▶ **Brief**: Find the line with "Select the ÉQUIPES tab" and the line with "This screenshot has height=1437, width=840." in the entries below; output exactly those two lines, every line between them, and no others.

▶ **Data for the task**:
»»
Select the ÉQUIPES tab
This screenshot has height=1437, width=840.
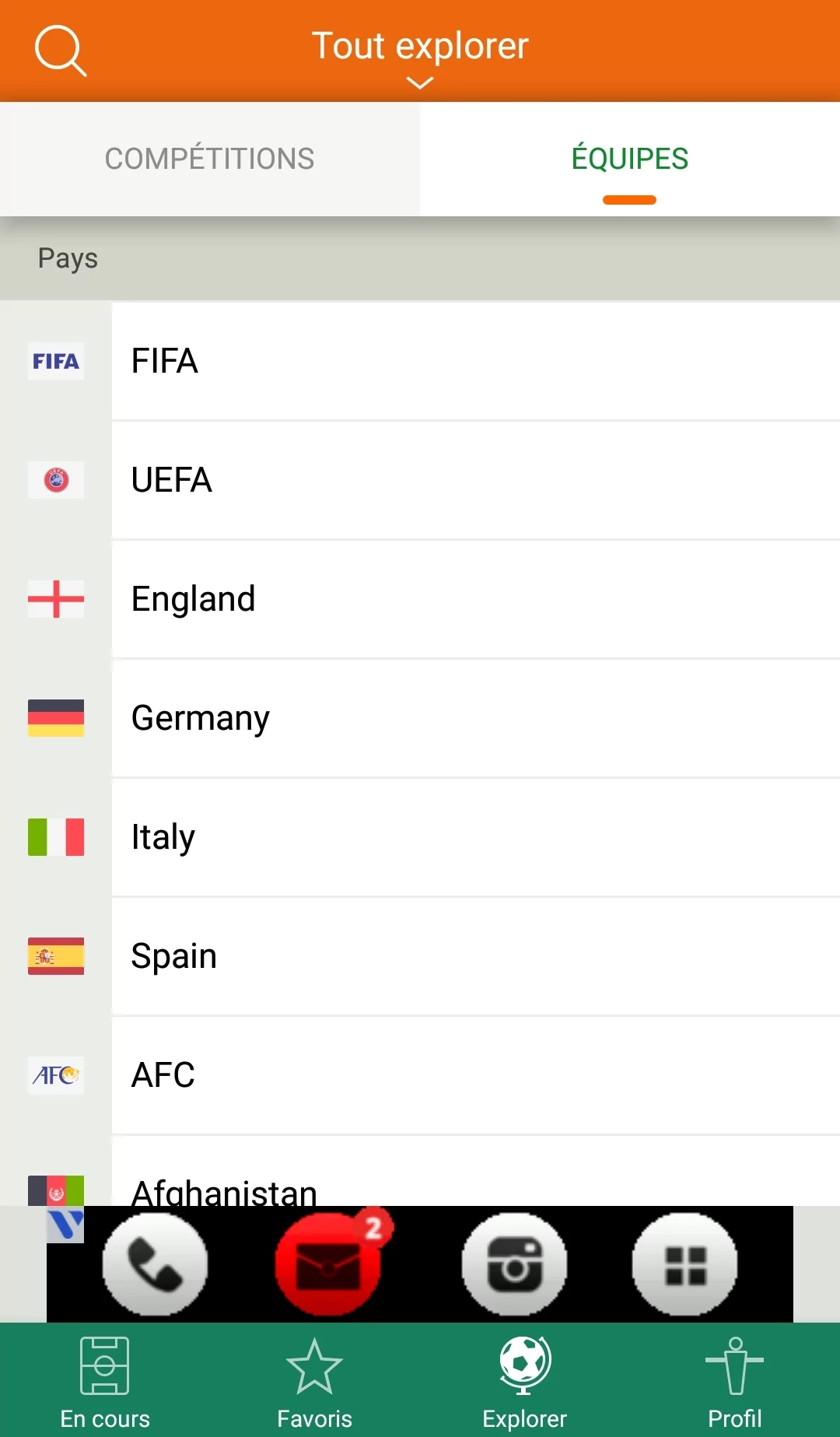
««
»»
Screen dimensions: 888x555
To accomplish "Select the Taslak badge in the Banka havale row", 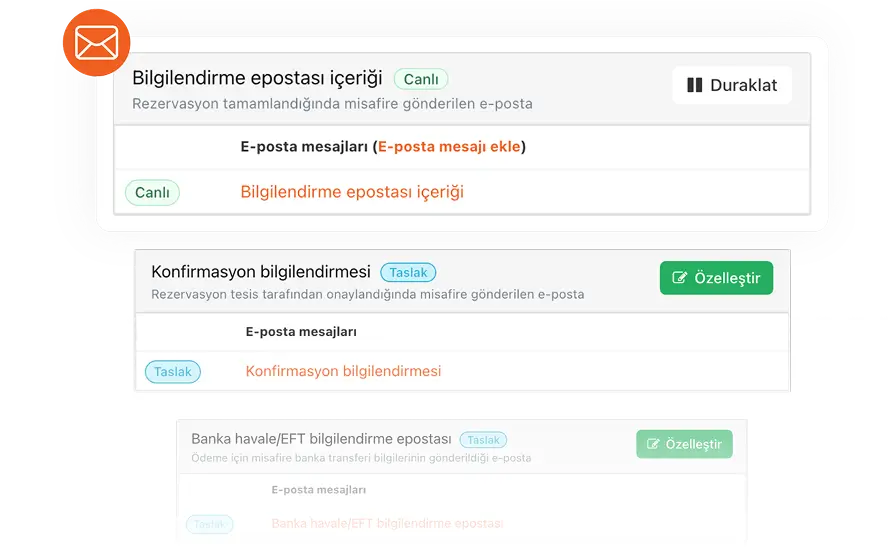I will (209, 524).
««
»»
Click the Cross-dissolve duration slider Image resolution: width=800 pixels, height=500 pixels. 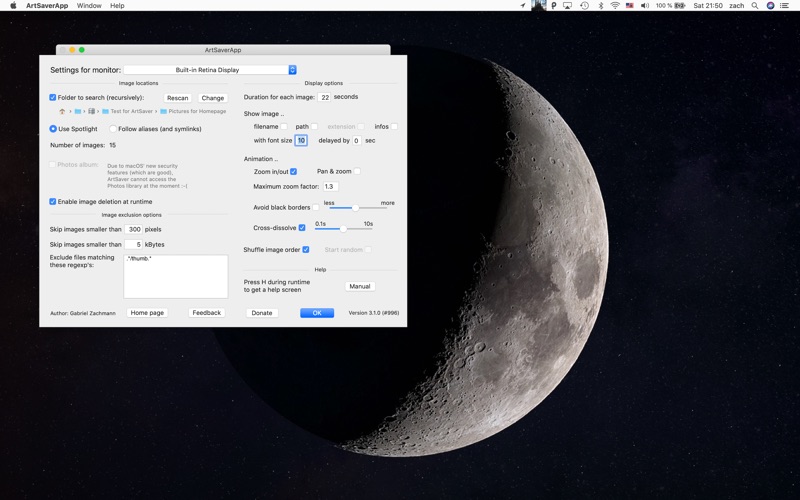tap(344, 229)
««
▶ **Response to the task**:
Select the ÉQUIPES tab
This screenshot has height=1437, width=840.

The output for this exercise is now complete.